What I like most about it is the thin crown. It’s signed with a “V” and lightly sunken into the case, only sticking out a bit through the cutout on the side. The alarm activation/deactivation pusher is also slightly smaller and sits closer to the case. The picture above shows the two major setting positions. Crown down/pusher up means that the alarm is in active mode. Once you press the pusher down, the crown pops out, which deactivates the alarm and allows you to set it. I elaborated on the alarm function in my review here.
Every time my alarm went off in the last three days, I was standing next to some random stranger. What puzzled looks I got when they all heard that rattling sound. When I explained that it was a mechanical alarm watch, their looks changed into astonishment and wonder.
Thinking a bit
I never thought of RJ and Mike more than I did last week.
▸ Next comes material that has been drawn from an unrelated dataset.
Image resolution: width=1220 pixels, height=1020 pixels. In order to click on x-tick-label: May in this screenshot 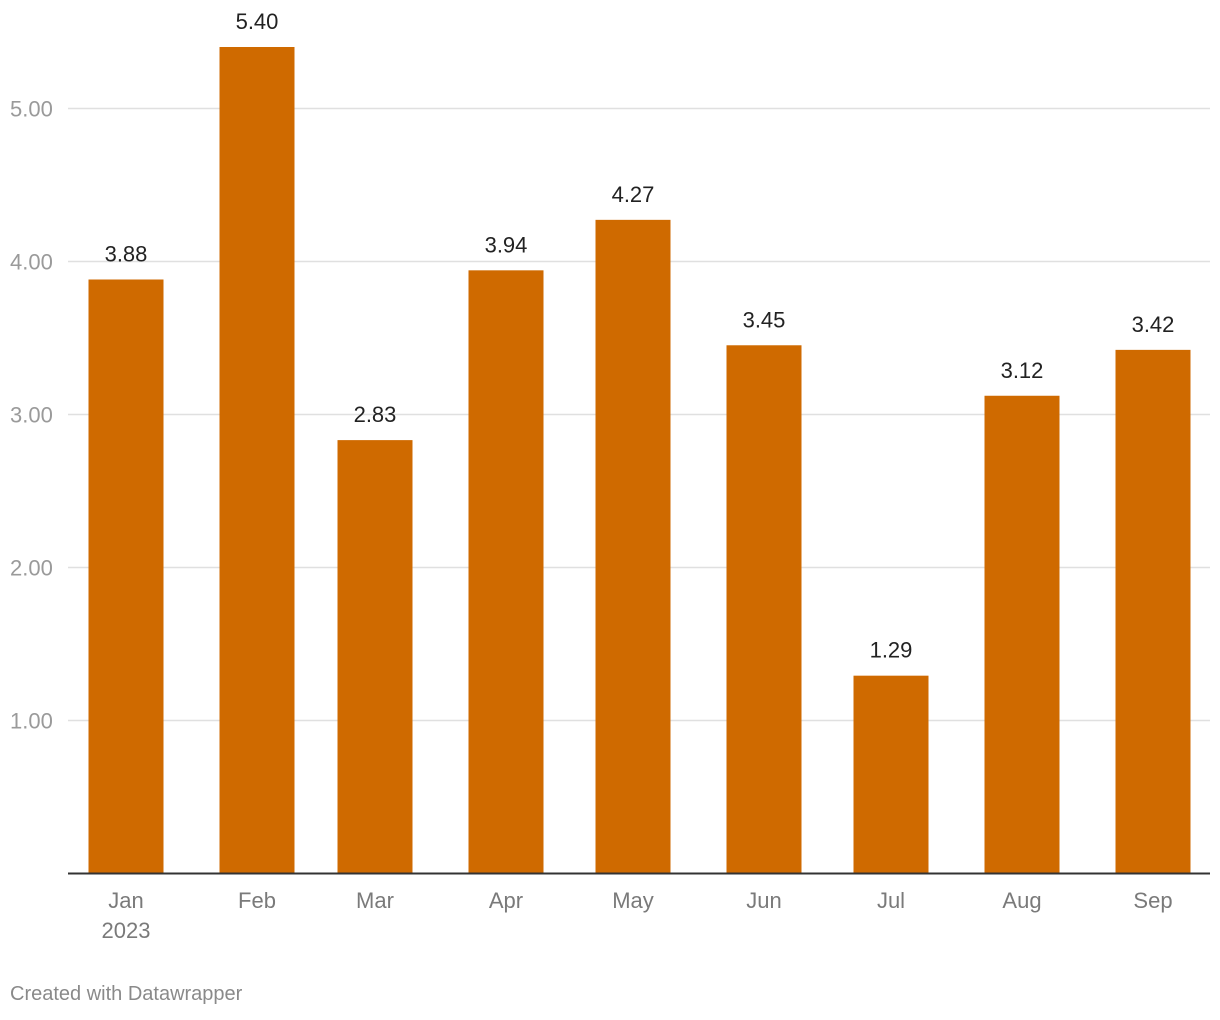, I will do `click(633, 900)`.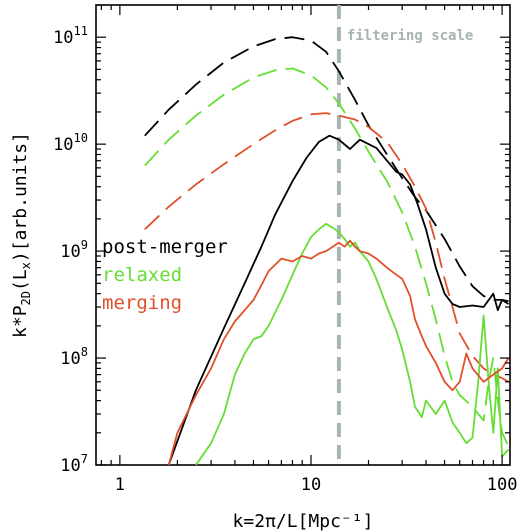  I want to click on y-tick-label: 10⁷, so click(74, 464).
I never understood their love for the gold Omega Speedmaster Apollo 11 50th Anniversary Limited Edition. Well, looking at my wrist now, it seems I am not that different. There is something about a watch in full-gold attire. Whatever people think of you when they see it on your wrist, it’s not about opulence, flamboyance, or richness. The uniformity and consistency of material give unduplicable feelings of warmth, vitality, and pleasure. The only contrast that gold needs is just a bit of black.
The timing of this Cricket article is quite special, judging by the fact that Balazs wrote a piece about the surprising re-establishment of the Vulcain Cricket portfolio under the guidance of Guillaume Laidet. This is purely coincidental. I have to say I truly love that Vulcain looked back to its roots and found its way forward after stressful financial news from around 2016. We shall see, but I feel there are bright days ahead for Vulcain.
If I were approaching the market today, I would go for the modern Vulcain Cricket, no doubt. Visually, the latest models are perfect. But as vintage watches became my number-one obsession, I am afraid I will pass on the new Crickets, however much I like them. I will enjoy the warm tones of my decent gold-plated Cricket. If you don’t have any shiny gold sunshine in your collection — and I mean an all-gold or gold-plated watch — you should definitely get one. It’s a completely new experience. Happy hunting!